Belfast, Queen Üniversitesi’nden Mikrobiyoloji Profesörü Mark Pallen, bir insan vücudunda bulunan ve vücudunun sağlıklı kalması için çalışan bakteri türünün 200 civarında olduğunu söylüyor. Bu 200 türün milyonlarca üyesi bulunmakta ve her biri vücut içinde çeşitli işlevlerle çalışmaktadır. Bizler ise, bedenimizde yaşayan böylesine kalabalık bir topluluğun varlığından haberdar bile değiliz. Oysa onların, her dakika, her saniye yaptıkları işlerle yaşayabilmemiz mümkün olmakta. Bir başka ifadeyle, bizi yaratıp, bize hayat veren Rabbimiz, bu faydalı bakterileri de yaratıp, bedenimizin ihtiyaçlarını karşılayacak şekilde çalıştırır. Ve biz de, böyle, bizi hiç tanımayan sonsuz sayıdaki canlıyı, bizim için çalıştırıp, onların eliyle bize bu güzel hayatı sunan, bizi seven Rabbimize, nimetlerinin karşılığı olamasa da sonsuz şükürlerimizi sunarız.

 

Kim ‘dur’ diyor?

Düşünmemiz gereken bir başka önemli nokta daha var. Bilindiği gibi bakteriler çok hızlı çoğalabilen canlılardır ve bulundukları ortamda, şartlar müsaitse, birkaç saat içinde sayıları milyonları bulabilir. Söz konusu durum, insan vücudundaki bu bakteriler için de geçerlidir. İnsan vücudundaki ortam ise, bakterilerin üremelerine uygundur. Onların da türdeşleri gibi kısa bir süre içinde aşırı derecede çoğalmaları ve bağırsakları neredeyse tümüyle istila etmeleri gerekirdi. Peki acaba böyle bir sorun ile karşı karşıya mıyız? Allah’a şükür ki, hayır. Mesela, bağırsaklarımıza yerleşen E. coli bakterisi için böyle bir durum söz konusu değildir. Bu bakteri 20 dakikada bir ikiye bölünür ve bu çoğalmanın ardından da ortaya çıkan bakterilerin pek çoğu ölür. Eğer E. coli hücreleri kendi hallerine bırakılsalar ve sürekli çoğalsalardı, 20 dakikada bir bölünerek tüm dünyayı kaplayacak hacme 43 saatte ulaşacaklardı.

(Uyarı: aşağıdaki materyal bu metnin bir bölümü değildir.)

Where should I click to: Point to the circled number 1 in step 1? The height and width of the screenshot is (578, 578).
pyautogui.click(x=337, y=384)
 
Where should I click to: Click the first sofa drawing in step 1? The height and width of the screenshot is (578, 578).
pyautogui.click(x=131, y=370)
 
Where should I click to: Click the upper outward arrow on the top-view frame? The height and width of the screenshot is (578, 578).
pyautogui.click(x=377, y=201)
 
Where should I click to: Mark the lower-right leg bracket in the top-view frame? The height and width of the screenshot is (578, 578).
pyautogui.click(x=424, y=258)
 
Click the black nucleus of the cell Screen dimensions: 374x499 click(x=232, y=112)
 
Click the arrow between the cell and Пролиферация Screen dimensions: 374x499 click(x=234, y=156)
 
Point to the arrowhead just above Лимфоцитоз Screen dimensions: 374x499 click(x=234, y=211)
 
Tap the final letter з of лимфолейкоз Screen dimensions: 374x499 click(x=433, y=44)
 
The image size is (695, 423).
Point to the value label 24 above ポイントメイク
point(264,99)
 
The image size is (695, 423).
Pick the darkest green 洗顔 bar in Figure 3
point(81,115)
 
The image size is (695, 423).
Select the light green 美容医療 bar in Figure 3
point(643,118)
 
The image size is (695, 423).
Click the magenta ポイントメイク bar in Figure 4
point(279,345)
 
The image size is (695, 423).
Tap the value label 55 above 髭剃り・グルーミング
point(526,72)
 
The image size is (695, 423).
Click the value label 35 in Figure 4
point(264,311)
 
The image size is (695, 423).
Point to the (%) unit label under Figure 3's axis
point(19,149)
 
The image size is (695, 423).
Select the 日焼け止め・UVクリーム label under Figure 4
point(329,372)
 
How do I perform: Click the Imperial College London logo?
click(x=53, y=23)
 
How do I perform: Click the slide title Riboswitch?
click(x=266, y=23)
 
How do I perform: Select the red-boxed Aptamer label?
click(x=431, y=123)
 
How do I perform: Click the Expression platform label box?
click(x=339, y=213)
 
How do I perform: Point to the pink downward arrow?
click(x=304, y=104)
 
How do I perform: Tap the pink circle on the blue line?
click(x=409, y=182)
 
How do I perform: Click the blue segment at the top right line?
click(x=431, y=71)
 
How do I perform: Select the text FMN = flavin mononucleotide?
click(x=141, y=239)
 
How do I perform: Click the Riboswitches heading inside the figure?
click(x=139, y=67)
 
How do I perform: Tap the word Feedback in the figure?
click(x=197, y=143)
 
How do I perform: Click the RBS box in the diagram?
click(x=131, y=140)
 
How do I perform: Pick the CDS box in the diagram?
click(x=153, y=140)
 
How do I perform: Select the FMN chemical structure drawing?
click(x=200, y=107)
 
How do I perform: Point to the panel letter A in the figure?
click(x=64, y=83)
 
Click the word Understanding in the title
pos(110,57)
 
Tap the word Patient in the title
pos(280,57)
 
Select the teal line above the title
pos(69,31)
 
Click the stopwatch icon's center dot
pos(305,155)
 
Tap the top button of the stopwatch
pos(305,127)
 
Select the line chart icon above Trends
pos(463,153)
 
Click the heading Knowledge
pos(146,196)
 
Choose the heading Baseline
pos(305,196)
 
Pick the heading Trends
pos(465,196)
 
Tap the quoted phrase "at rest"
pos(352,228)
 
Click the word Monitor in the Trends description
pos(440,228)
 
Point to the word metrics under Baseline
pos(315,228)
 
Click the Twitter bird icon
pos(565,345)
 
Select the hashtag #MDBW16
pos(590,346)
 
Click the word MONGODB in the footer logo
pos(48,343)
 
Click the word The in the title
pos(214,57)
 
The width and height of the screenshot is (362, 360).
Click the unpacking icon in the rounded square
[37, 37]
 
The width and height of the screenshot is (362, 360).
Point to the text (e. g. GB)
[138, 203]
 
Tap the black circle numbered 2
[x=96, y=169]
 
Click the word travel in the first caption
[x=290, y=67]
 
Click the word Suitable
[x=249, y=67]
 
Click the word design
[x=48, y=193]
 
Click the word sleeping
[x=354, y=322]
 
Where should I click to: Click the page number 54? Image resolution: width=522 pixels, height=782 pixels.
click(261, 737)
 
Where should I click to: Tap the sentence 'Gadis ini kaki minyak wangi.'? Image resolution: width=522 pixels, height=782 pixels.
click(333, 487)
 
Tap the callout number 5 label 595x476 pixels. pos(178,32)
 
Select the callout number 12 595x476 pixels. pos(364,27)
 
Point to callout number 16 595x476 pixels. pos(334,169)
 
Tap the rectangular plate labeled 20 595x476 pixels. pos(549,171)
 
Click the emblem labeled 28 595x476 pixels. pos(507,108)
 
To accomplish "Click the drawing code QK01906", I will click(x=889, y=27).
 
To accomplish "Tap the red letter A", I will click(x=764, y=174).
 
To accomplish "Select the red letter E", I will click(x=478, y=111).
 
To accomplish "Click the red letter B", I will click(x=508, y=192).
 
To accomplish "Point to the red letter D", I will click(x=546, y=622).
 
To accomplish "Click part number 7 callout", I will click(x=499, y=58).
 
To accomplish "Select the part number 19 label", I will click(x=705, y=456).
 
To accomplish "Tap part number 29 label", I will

Her şeyi belli bir ölçüde takdir eden, belli sınırlarda yaratan Mukaddir olan Rabbimiz, bakterilerin sayısını da bizim ihtiyacımızla sınırlamıştır. İnsan için gerekli miktar ne kadarsa, sayıları o kadardır. Bu sayı insanların tümünde ayarlanmış ve belirlenmiş bir sayıdır. Hiçbir insan bedeninde, bağırsakta bulunan bu bakterilerin tamamı ölmemiş ya da kontrolsüz bir çoğalma meydana gelmemiştir, çünkü bu canlılar insana faydalı olması için özel olarak yaratılmışlardır. Yaptıkları işlerden sayılarına kadar her türlü detay, onları yaratan Allah’ın dilediği ve belirlediği şekildedir. Bu kontrolü sağlayan, nerede, ne zaman ve hangi sayıda durmaları gerektiğini bilen, planlayan ve yaratan Allah’tır.